While this short analysis will consider five or six lines in particular, they are not sequential; they are, however, thematically and aesthetically linked, so that in their analysis as one fluid thought, both Scott's intention as an image-making communicator and the overall meaning of the song will be clear.
In the first stanza, Scott is expressing relief and thankfulness for her beloved's arrival; most notably, she appreciates his "peace mentality," after expression of which she says, "Lord, have mercy on me/ I was blind, now I can see/ What a king's supposed to be/ Baby I feel free."

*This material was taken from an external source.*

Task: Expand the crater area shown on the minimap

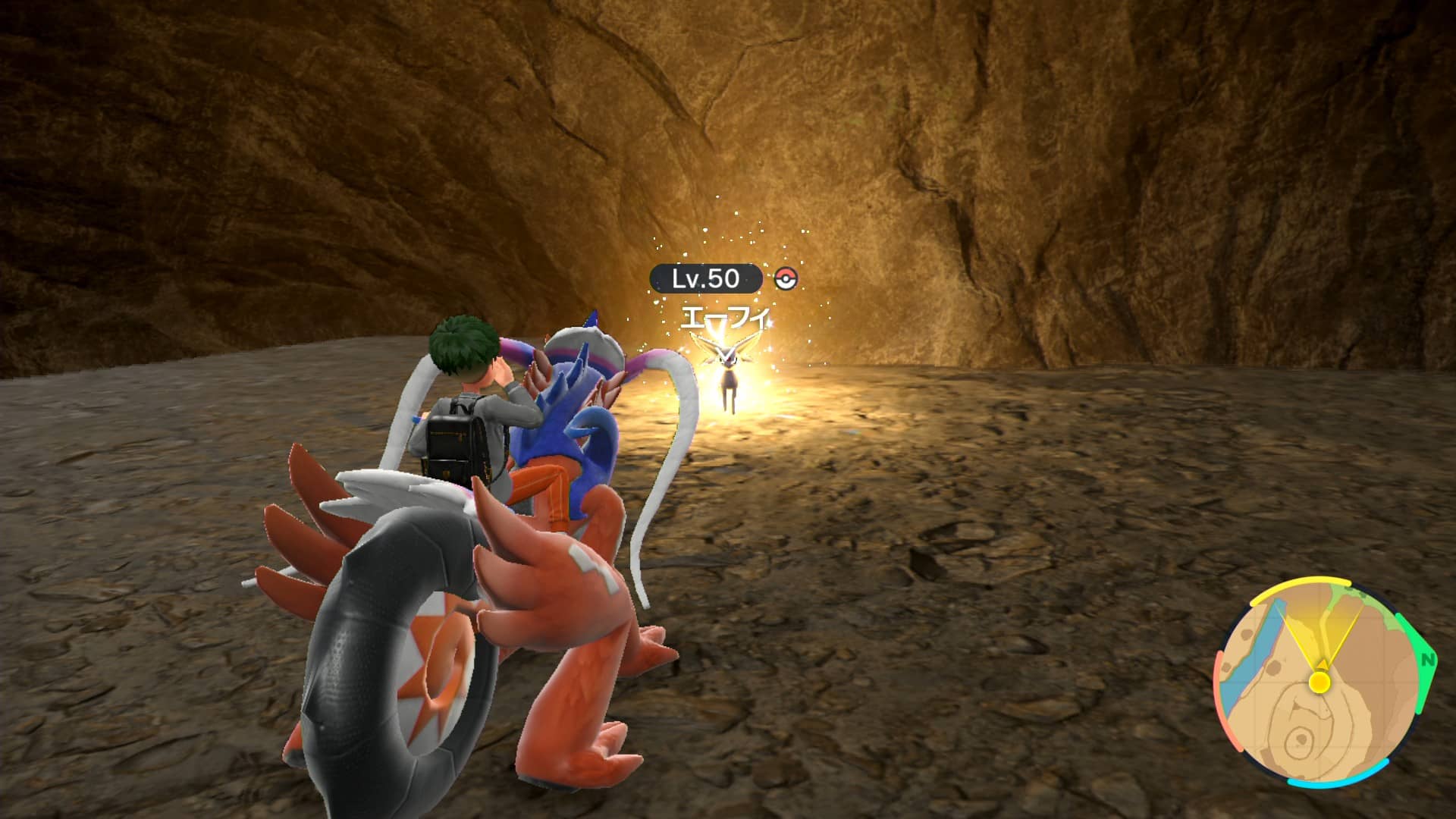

So, immediately, both God and the Christian hymn "Amazing Grace" are evoked, while the beloved is likened to a king, through whose influence his lover has been liberated from blindness and bondage. It seems that Scott is drawing parallels between the beloved and Christ (who is commonly understood and invoked as savior-king, and who is taken to have cured both physical and spiritual blindness). This, then, puts the lover in the place of supplicant or sinner, according to convention.

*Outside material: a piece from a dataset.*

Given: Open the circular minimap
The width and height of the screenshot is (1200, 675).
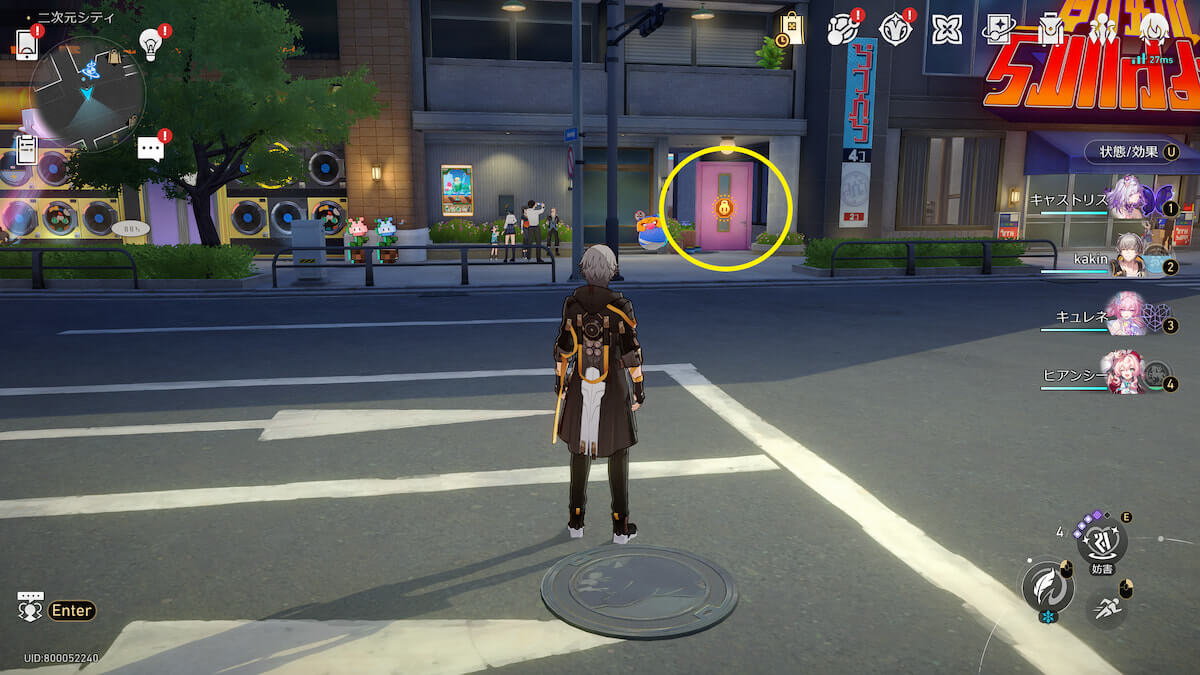Looking at the screenshot, I should pyautogui.click(x=88, y=94).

We can pick up the thread of religious and salvific im-personation of the beloved and his power again in one of the song's choruses; at the end of each repetition, Scott (I am assuming the speaker to be some version of her) asks him, not only to walk with and to open his heart to her, but to discuss a religious text as well -- whether a Qur'anic sura, a New Testament verse, or the whole of the Psalms. Is this what lovers usually do? But both of the first allusions implore humility, decidedly Christian religious values: again, we have the beloved, if not in the role of savior, then of something like a Christ-like teacher.
More explicitly, though, in the third stanza, Scott says that, although "Your background, it ain't squeaky clean shit... / You ain't no saint, we all are sinners/ But you put your good foot down and make your soul a winner," her beloved is still "supreme," and his humility amid all that arouses her. So, again we have invocation of the pair, as members of fallen humanity, as sinners, while the savior-beloved is "supreme" (a decidedly religious-flavored word in this context), humble (a supreme Christic value), and one who overcomes filth to redeem himself and "numb" her with bliss.
Aside from that, amid talk in the choruses of elation and stimulation -- love nearer to the physical than to the refined spiritual pole -- there is mention of temptation and education; as if to balance out the physicality, there is acknowledgment of being drawn into something undesirable, and of less fleshly interest between them.
What is the effect of this on the listener, then? We have a strongly personal love between two people, with the woman, if not a debased supplicant -- she comes across as strong and perceptive, -- then at least some sort of unfree longer after release, whose beloved, kingly, self-elevated above the dirt of his past, is as a savior, stimulating, awakening, and uplifting his lover in an almost religious sense, giving life to the dead. This song is almost... chaste when you think about it, and wholesome.